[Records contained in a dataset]
Start of Block
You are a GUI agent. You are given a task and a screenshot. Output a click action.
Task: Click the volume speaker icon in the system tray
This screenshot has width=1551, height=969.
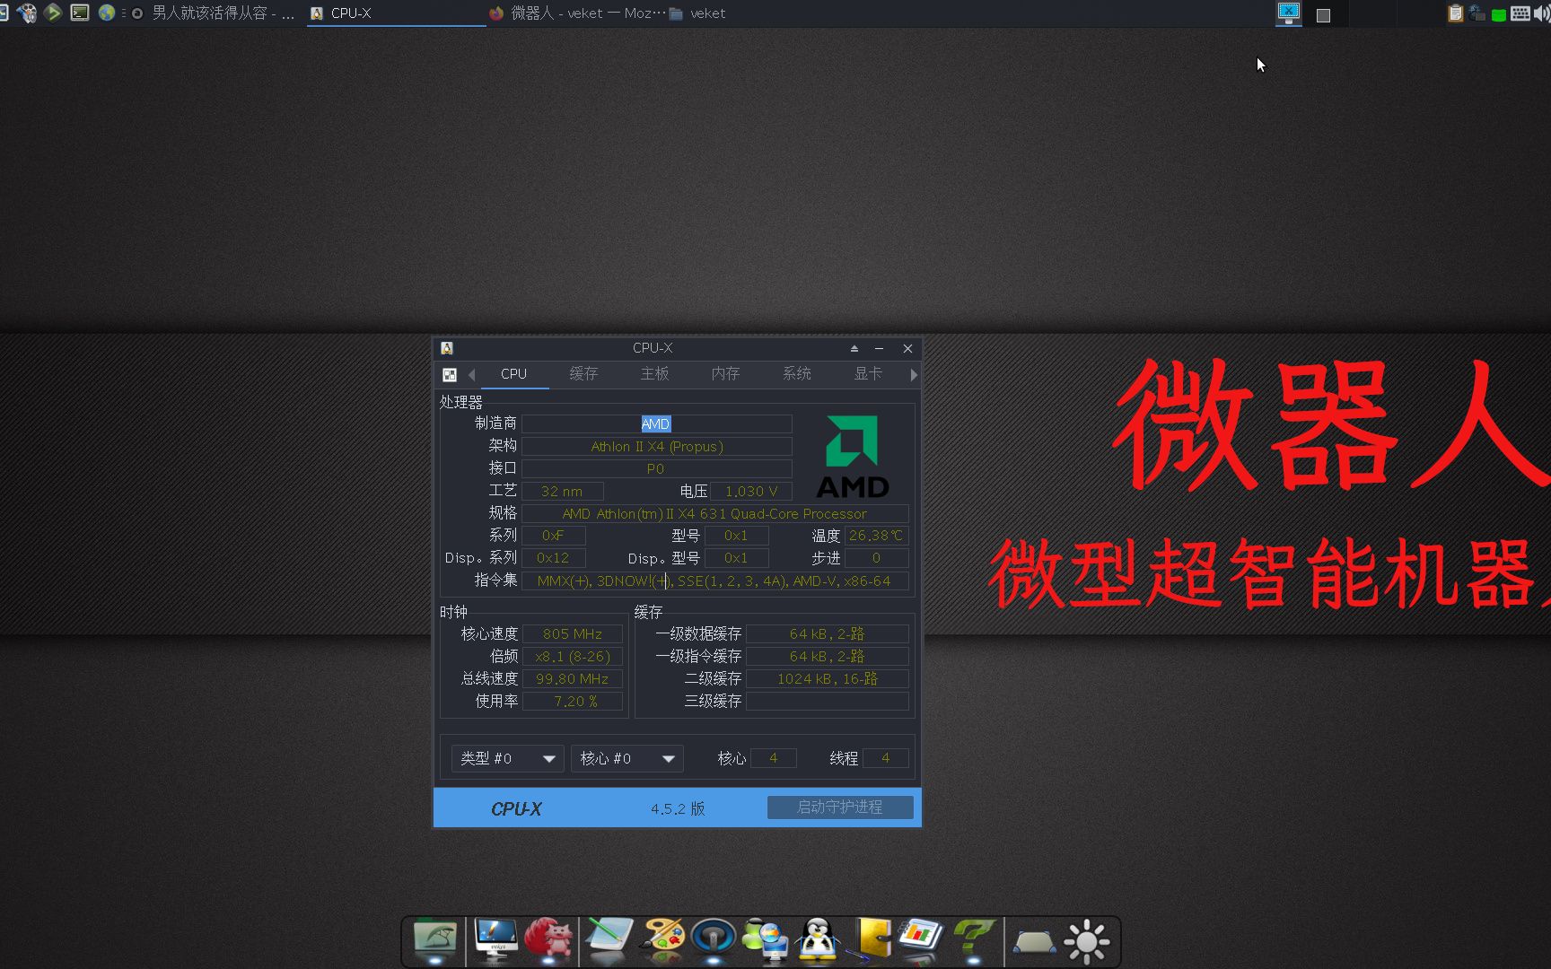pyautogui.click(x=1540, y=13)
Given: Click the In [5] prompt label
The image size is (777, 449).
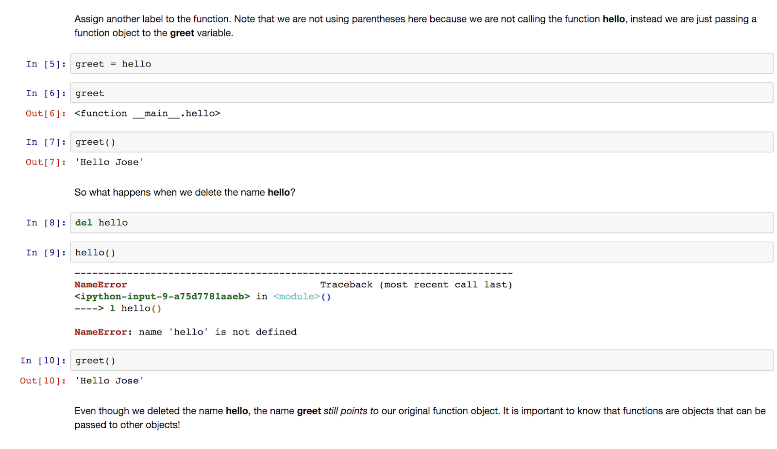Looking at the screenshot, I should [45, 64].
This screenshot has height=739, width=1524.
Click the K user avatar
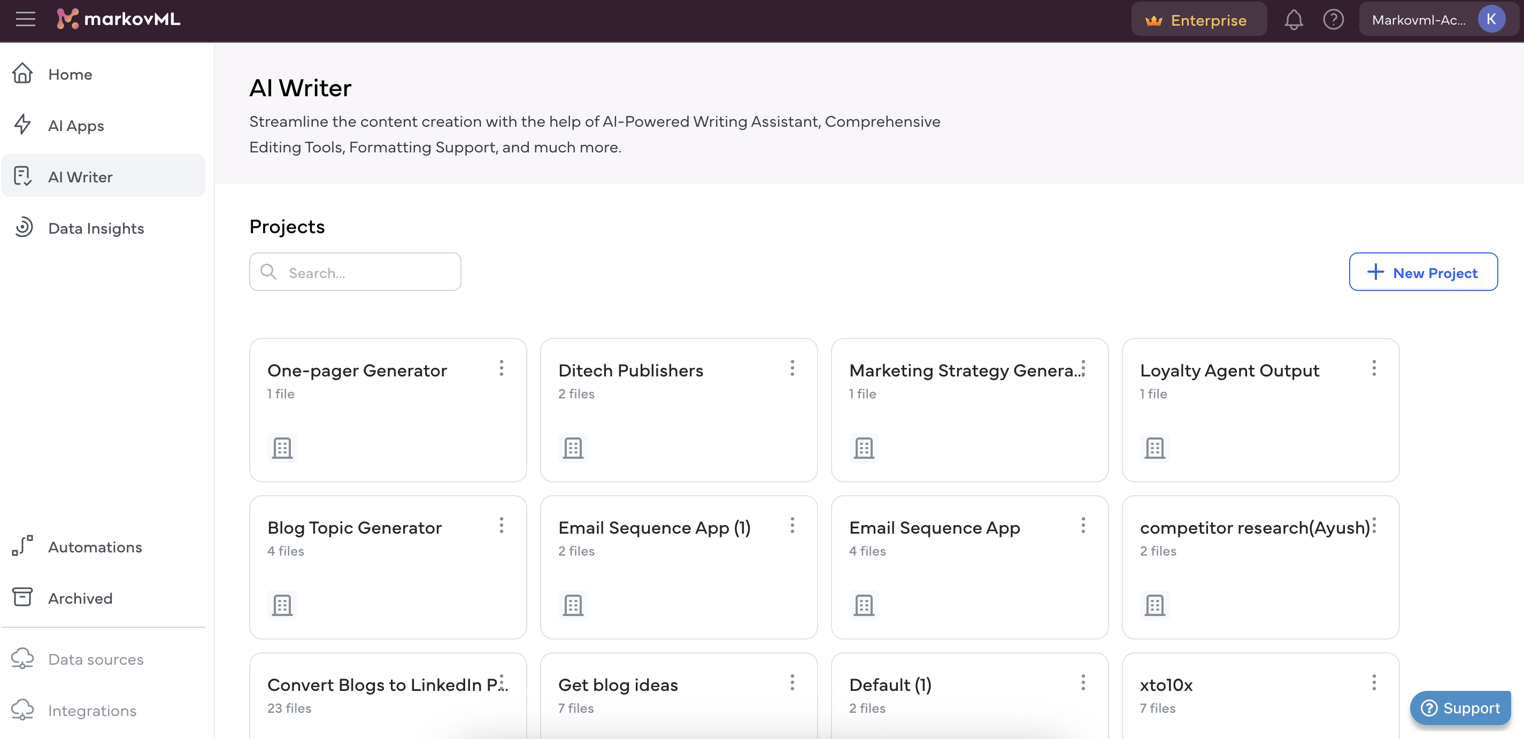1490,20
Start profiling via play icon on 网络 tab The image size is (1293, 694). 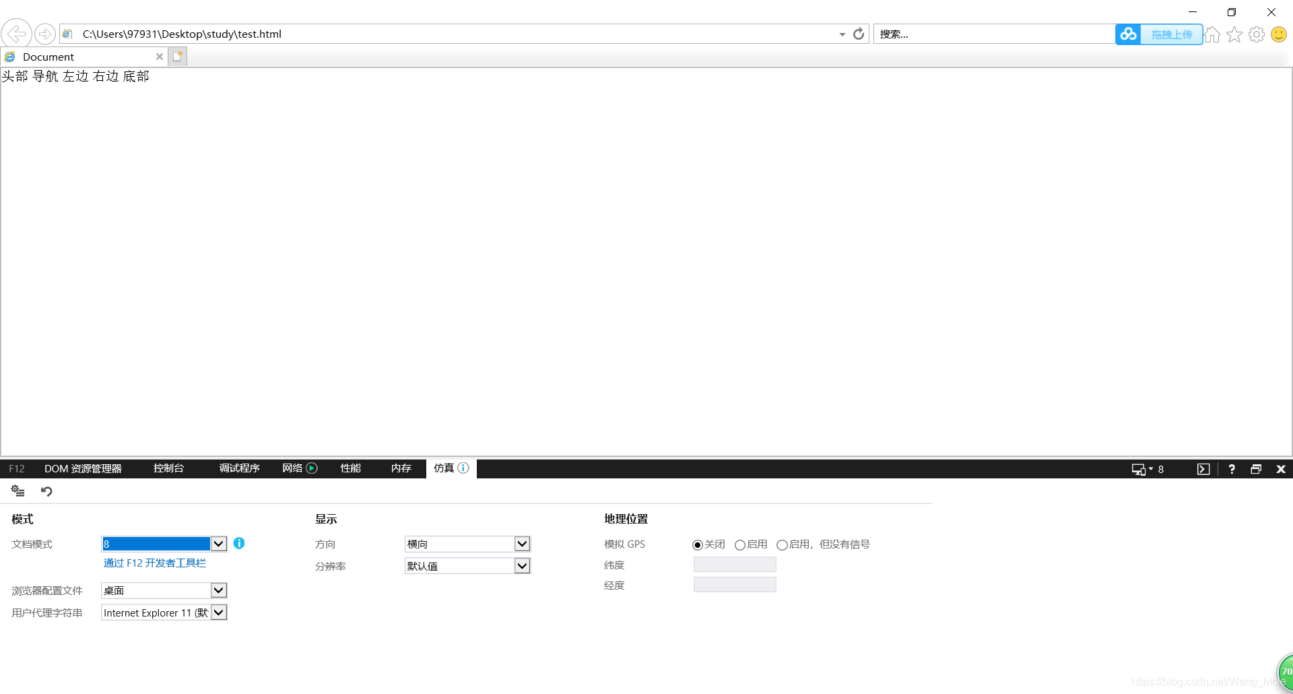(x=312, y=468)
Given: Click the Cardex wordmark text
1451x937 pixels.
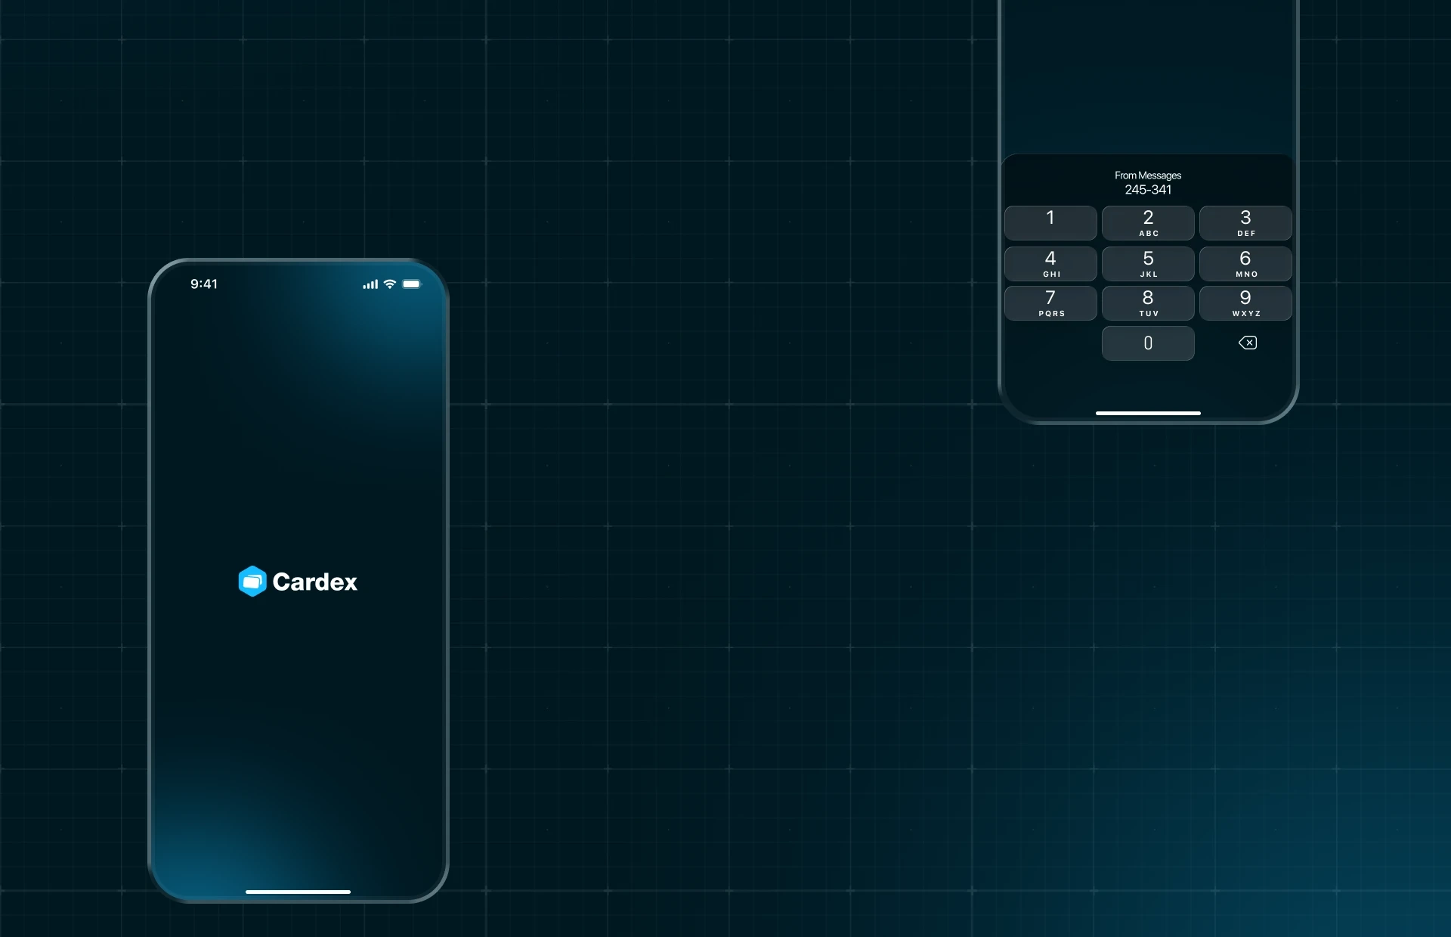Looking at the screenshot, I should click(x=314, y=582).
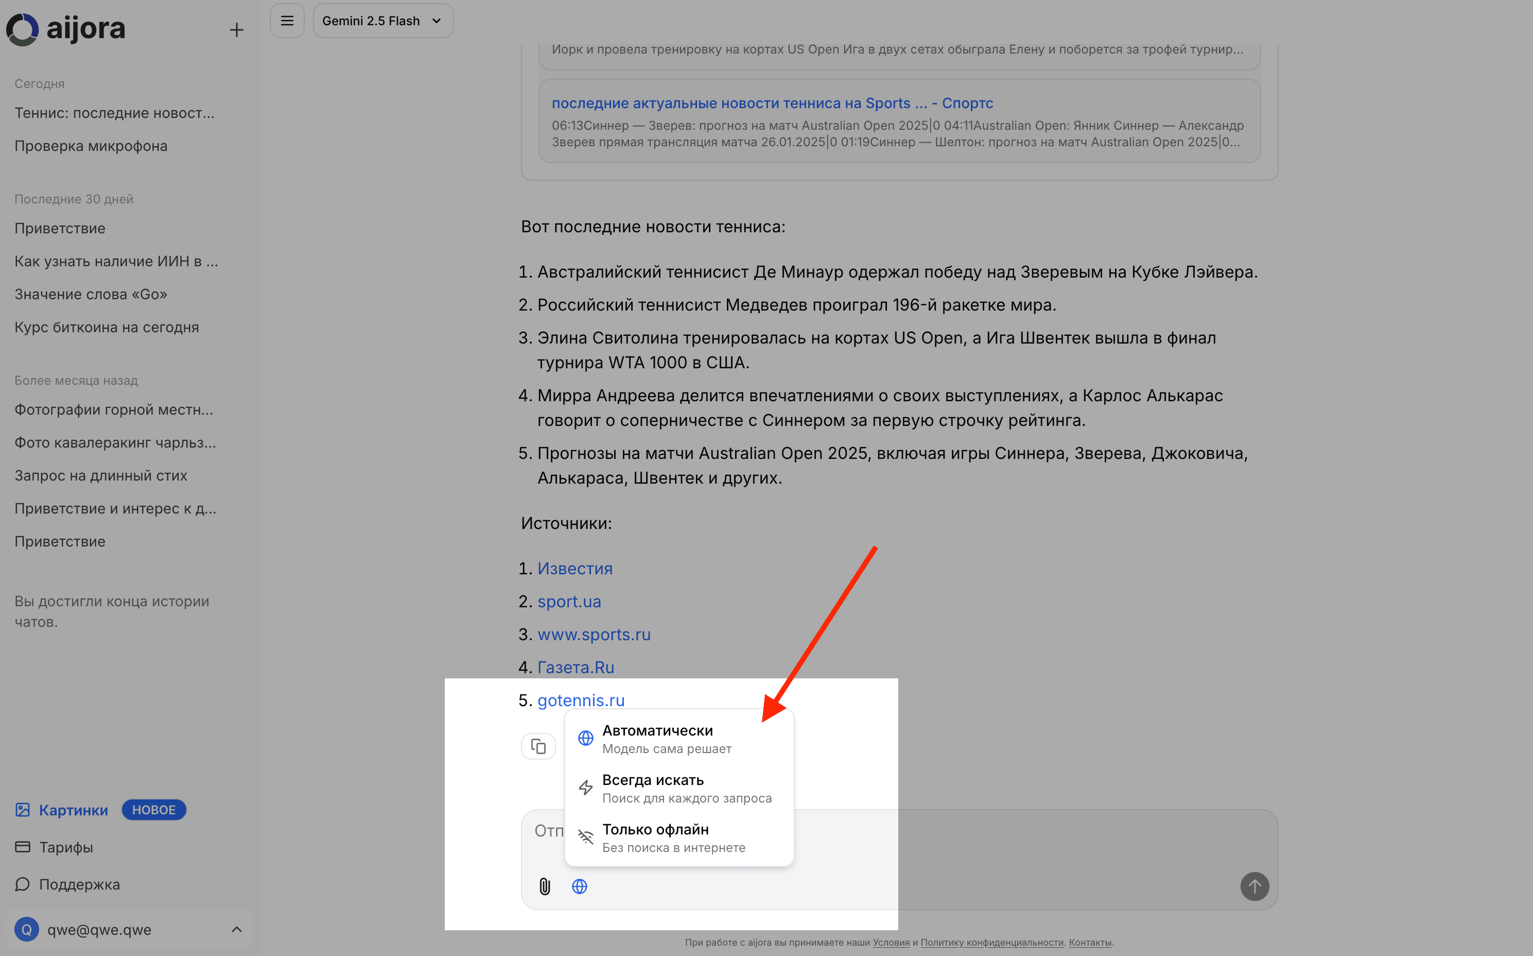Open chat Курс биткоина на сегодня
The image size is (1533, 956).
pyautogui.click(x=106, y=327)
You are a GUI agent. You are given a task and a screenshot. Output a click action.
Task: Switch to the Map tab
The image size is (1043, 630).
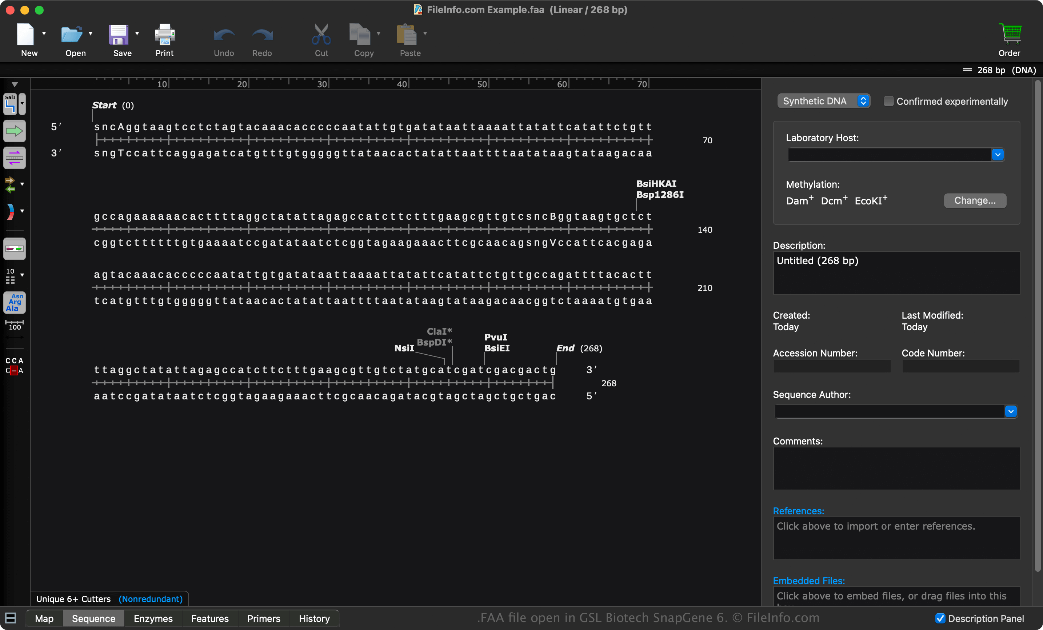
End of Block
# WHAT IS REQUIRED:
Leave the pictures out and repeat exactly the lines from the beginning of the records to the line bearing "Given: Click the In [5] prompt label", both ends counted.

# FINISHED TASK:
You are a GUI agent. You are given a task and a screenshot. Output a click action.
Task: Click the volume speaker icon in the system tray
This screenshot has width=1551, height=969.
pyautogui.click(x=1540, y=13)
Given: Click the In [5] prompt label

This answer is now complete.